The next morning, accompanied again by the Tigi's army, the Walkers set off in a fine rain to return to Bantang. The journey lasted almost a week, over the same mountain passes. The rain grew heavier, and the color washed out from the land and sky. As they approached Bantang, the roads became muddy and rutted, and a sense of dark gloom came over the couple. Raymond thought of the high stack of correspondence which awaited him, and Laura of the endless mild instruction which Mrs. Chester was sure to offer. Every evening when they stopped for the night, the Walkers renewed their prayers to be of greater service to His Kingdom and to be used by Him for His Glory.

They arrived at the Mission Station just after dark. A cold sleet had made the last of the journey difficult, and they thought of the mugs of hot tea which the Chesters would offer them after they had settled into their robes and slippers. They would put Thomas to bed and rock him gently until he fell asleep, then they would tell the Chesters every detail of their adventure.

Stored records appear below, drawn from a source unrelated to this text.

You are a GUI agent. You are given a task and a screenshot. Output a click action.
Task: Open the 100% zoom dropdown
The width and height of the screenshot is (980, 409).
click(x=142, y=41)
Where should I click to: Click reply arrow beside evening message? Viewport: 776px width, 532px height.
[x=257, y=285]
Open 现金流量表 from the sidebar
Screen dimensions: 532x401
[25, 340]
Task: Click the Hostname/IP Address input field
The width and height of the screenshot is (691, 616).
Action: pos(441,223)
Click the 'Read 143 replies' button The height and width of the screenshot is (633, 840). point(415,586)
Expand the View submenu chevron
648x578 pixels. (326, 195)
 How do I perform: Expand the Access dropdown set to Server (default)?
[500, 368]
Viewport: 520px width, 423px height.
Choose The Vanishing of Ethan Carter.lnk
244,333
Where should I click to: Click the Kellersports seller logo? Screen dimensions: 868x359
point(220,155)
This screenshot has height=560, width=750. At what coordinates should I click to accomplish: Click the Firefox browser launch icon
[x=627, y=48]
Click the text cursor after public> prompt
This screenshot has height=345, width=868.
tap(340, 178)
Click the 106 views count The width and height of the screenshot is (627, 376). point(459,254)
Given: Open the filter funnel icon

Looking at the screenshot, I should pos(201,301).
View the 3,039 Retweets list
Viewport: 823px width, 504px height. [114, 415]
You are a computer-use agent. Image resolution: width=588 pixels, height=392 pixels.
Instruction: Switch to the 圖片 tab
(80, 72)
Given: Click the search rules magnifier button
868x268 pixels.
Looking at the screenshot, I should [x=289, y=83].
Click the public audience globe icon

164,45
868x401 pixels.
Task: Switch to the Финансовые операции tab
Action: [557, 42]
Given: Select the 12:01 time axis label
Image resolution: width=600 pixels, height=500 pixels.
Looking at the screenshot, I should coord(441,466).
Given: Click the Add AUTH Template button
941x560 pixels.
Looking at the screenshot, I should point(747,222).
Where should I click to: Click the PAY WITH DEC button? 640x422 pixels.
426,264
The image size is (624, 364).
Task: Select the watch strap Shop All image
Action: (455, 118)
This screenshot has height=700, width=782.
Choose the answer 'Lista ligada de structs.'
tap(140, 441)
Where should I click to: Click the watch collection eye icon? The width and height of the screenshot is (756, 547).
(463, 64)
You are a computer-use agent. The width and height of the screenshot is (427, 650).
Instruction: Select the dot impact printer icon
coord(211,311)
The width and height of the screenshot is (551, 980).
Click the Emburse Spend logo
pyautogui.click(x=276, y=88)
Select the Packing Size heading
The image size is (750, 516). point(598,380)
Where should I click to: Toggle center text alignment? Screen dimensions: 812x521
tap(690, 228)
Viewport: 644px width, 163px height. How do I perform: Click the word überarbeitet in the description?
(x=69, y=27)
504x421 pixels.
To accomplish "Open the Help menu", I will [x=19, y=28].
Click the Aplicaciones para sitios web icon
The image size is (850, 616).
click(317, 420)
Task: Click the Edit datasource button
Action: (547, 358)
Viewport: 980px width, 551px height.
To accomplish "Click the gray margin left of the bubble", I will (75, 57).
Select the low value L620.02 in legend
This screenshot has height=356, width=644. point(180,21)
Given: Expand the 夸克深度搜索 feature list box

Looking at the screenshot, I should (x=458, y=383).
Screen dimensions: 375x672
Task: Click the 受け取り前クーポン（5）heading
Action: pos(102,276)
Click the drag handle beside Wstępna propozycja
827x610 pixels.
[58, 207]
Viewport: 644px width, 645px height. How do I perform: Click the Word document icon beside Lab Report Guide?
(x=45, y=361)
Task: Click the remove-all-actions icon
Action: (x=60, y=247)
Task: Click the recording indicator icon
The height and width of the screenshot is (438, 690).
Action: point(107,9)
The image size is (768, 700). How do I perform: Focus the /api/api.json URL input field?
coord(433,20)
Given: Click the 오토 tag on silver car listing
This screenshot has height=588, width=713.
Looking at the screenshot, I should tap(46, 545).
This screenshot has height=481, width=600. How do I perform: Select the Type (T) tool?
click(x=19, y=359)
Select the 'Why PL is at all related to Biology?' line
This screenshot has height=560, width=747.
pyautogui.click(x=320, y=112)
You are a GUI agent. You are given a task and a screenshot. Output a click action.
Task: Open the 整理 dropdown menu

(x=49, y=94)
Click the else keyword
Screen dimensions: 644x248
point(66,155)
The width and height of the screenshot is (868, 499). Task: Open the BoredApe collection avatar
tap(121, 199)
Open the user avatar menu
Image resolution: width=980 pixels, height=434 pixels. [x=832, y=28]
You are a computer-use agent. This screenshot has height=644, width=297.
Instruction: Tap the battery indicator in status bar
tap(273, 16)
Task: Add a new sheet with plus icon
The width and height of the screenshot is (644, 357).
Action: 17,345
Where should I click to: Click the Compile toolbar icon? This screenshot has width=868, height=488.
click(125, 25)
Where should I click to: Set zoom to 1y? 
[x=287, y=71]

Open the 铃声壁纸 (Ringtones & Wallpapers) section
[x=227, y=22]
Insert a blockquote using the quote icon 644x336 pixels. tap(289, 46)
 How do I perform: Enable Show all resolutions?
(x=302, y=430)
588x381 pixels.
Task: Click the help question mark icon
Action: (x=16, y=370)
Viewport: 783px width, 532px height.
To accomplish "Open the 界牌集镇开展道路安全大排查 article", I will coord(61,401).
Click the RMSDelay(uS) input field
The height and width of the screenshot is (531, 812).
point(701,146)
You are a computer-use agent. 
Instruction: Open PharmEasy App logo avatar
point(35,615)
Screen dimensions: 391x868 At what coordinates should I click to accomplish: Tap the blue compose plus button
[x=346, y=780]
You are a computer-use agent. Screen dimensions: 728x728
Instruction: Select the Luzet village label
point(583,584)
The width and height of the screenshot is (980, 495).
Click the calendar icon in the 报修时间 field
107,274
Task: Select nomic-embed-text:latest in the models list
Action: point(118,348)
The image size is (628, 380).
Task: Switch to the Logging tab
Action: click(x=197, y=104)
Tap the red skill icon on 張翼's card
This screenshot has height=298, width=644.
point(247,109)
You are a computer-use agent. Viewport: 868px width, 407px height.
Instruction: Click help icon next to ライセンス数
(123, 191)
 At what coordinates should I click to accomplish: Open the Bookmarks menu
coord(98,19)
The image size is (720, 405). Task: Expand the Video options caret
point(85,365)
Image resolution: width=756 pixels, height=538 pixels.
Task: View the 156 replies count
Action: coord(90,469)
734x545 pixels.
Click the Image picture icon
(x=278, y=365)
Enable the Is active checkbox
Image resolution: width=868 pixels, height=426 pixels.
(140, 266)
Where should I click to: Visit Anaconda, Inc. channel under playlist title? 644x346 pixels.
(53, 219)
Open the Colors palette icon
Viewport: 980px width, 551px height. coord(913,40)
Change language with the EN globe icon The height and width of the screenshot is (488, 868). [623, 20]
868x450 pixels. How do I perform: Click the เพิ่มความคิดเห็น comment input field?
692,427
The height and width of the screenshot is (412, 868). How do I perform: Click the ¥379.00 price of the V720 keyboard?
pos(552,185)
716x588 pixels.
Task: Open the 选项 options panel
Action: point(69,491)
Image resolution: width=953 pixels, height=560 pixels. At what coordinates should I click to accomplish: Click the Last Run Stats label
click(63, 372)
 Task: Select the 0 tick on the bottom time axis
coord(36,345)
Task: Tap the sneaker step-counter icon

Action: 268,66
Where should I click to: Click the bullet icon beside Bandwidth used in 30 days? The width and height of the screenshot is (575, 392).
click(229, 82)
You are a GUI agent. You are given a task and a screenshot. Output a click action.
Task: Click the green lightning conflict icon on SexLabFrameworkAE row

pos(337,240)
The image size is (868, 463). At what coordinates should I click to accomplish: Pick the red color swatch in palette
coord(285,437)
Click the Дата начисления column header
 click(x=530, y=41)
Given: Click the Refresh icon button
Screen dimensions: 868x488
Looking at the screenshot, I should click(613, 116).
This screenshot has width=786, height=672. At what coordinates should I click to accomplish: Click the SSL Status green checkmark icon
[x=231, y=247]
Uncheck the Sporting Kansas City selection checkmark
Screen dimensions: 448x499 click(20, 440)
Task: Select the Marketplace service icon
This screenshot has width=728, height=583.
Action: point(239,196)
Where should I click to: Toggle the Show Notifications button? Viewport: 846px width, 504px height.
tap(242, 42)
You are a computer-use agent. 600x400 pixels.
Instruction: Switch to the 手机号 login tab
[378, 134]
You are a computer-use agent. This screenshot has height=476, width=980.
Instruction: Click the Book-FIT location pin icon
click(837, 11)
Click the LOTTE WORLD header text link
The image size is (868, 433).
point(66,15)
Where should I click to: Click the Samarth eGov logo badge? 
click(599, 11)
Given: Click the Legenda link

But the Mission Station was deserted when they arrived. The house was cold and the servants missing. The Walkers prowled the house suspiciously. Raymond was in Dr. Chester's study, which was almost exactly as it was when he had left, when he heard Laura cry out from the garden. He dashed outside and found Laura in the garden, trying to usher Mrs. Chester back into the house. The older woman was dressed only in a soaking nightgown, and her long gray hair was down around her shoulders. The Walkers had never seen her before without her hair neatly in a bun, and her damp nightgown clung to her massive breasts, from which Raymond instinctively averted his eyes. How long had she been sitting in the garden, in the pouring rain? Raymond started a fire, and Laura rummaged through the old woman's cupboards to find her clean, dry clothes. Mrs. Chester sat by the fire, unmoving. Laura changed her clothes, and Raymond made tea. After an hour passed in the most unnerving, terrible silence, Mrs. Chester coughed slightly. "Dr. Chester has left me," she said.

For a second Raymond misunderstood. He could have imagined no more unlikely happening in all the universe than the voluntary uncoupling of this strong yoked pair. But Laura comprehended Mrs. Chester immediately. "Oh no, Mrs. Chester," she said. "Oh, no."

"He's left all of us," Mrs. Chester added.

They were able to get no more out of Mrs. Chester that night. Despite the Walkers' entreaties, she sat in silence for perhaps five minutes more, then laid herself down on the stone floor in front of the fire. Raymond covered her with a blanket, and she stared into the flames until, exhausted, she slept. Laura and Raymond stayed in their chairs all night long, dozing, praying, and tending the fire.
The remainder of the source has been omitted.